DDR5 also brings in “same-bank refresh” (REFsb) command in addition to standard “all-bank refresh” (REFab) command. The REFsb can be issued only in the fine granularity refresh mode when each bank must receive a ‘refresh’ command every 1.95μs on average, but in this case REFsb cuts the refresh impact to average idle latency from 11.2 ns to 5.0 ns. According to Micron, simulations show that usage of REFab can improve system performance by 6% to 9% depending on the read/write command ratio.

Source: Micron

On the module level, DDR5 moves on to two fully-independent 32/40-bit I/O channels (non-ECC/ECC) vs. a single 64/72-bit I/O channel in the case of a DDR4 module, which promises to improve overall channel utilization, according to JEDEC. Each channel has its own 7-bit Address (Add) and 7-bit Command (Cmd) bus that operate in DDR mode (which compares to a single 24-bit SDR bus used by DDR4) and supports on-die termination to ensure clean signals and stability at high clocks.

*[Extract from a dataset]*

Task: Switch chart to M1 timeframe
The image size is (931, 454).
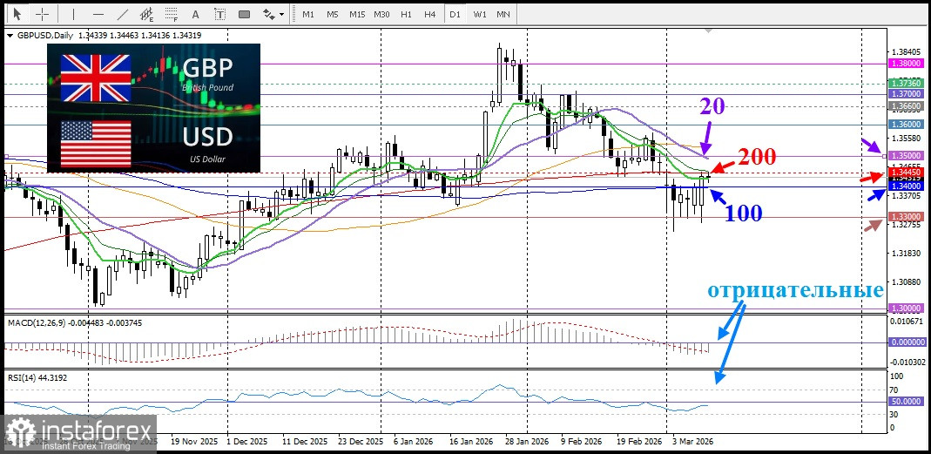Action: click(308, 14)
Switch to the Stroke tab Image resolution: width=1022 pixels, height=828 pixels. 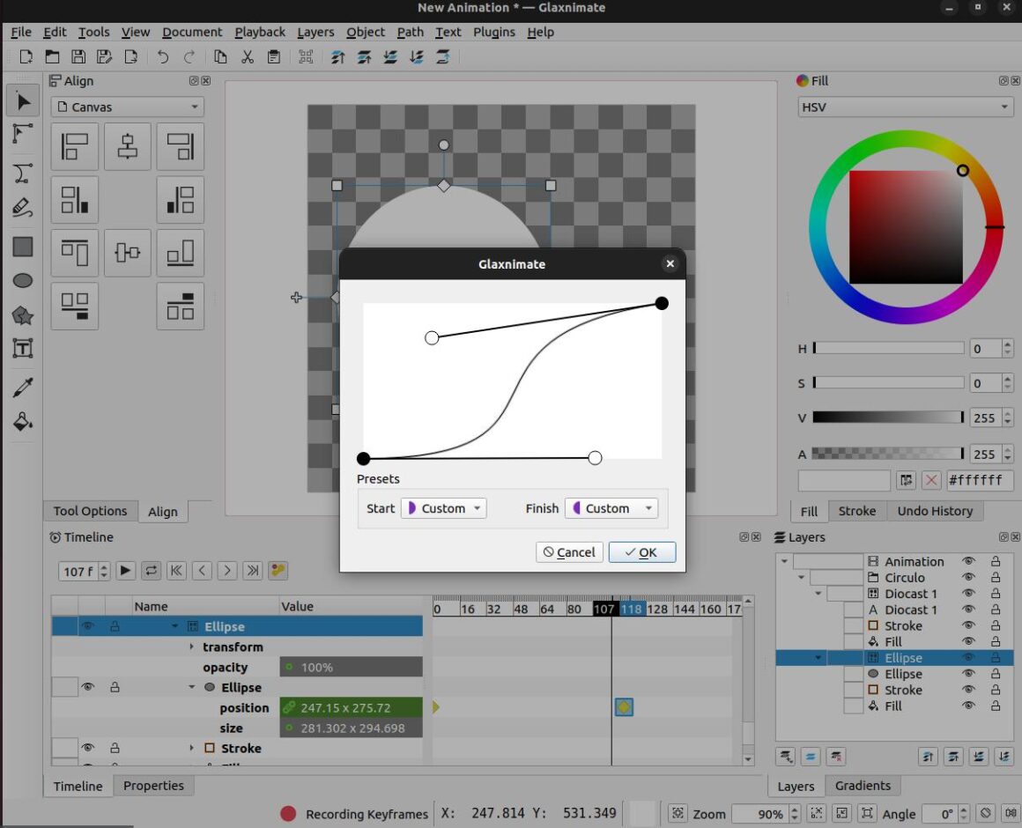pyautogui.click(x=856, y=511)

The independent 32-bit channels also get handy with the increased burst length as they reduce the number of operations needed to access the 64-byte cache line.

Source: Micron

“We have done a lot to increase the performance,” said Rhoden. “But the channel in DDR5, it is substantially improved over previous generations and it’s allowing us to get even more performance out of the channel itself, scaling.”

JEDEC admits that while narrower independent DRAM channels per module will simplify DRAM controllers on “per-channel basis,” but given all the peculiarities of the new memory standard, DDR5 memory controllers will get more complex than DDR4 controllers. Yet, they are not going to become prohibitively more complex or expensive to implement.

“The training modes that are required to enable the higher speed operation […] add some additional complexity, but we also removed a lot of complexity as well,” said Frank Ross, a lead architect at Micron. “Getting rid of the CKE and adding non-target ODT as part of the command, making a combined command address encoded a bus for the CA with longer burst length of 16, there is a lot more availability for the CA bus. You know, there are tradeoffs. We add some complexity to make it all work. But, of course, we want to make it work efficiently as well. So just having the additional bank groups and things like that add a lot of capabilities for the controller, but only incremental complexity. So, I don’t think we see hugely more complex controllers.”

Because most SoC designers these days tend to use silicon-proven DDR IP and PHY, it is unlikely that increased complexity of DRAM controllers will have an effect on time-to-market of DDR5-based solutions. Cadence and Synopsys will be among the first to offer silicon-proven DDR5 IP with differentiated features and PHY.

“Synopsys’ silicon-proven DesignWare DDR5 IP with differentiated features such as firmware-based training is validated using Micron’s DDR5 DRAM, offering a low-risk solution,” said John Koeter, senior vice president of marketing and strategy for IP at Synopsys. Designers can confidently integrate the DDR controller, PHY, and verification IP solution into their high-performance computing SoCs to meet their data rate, bandwidth efficiency, capacity, and RAS requirements.”

According to Cadence, it has 15 customers that have already adopted its DDR5 IP.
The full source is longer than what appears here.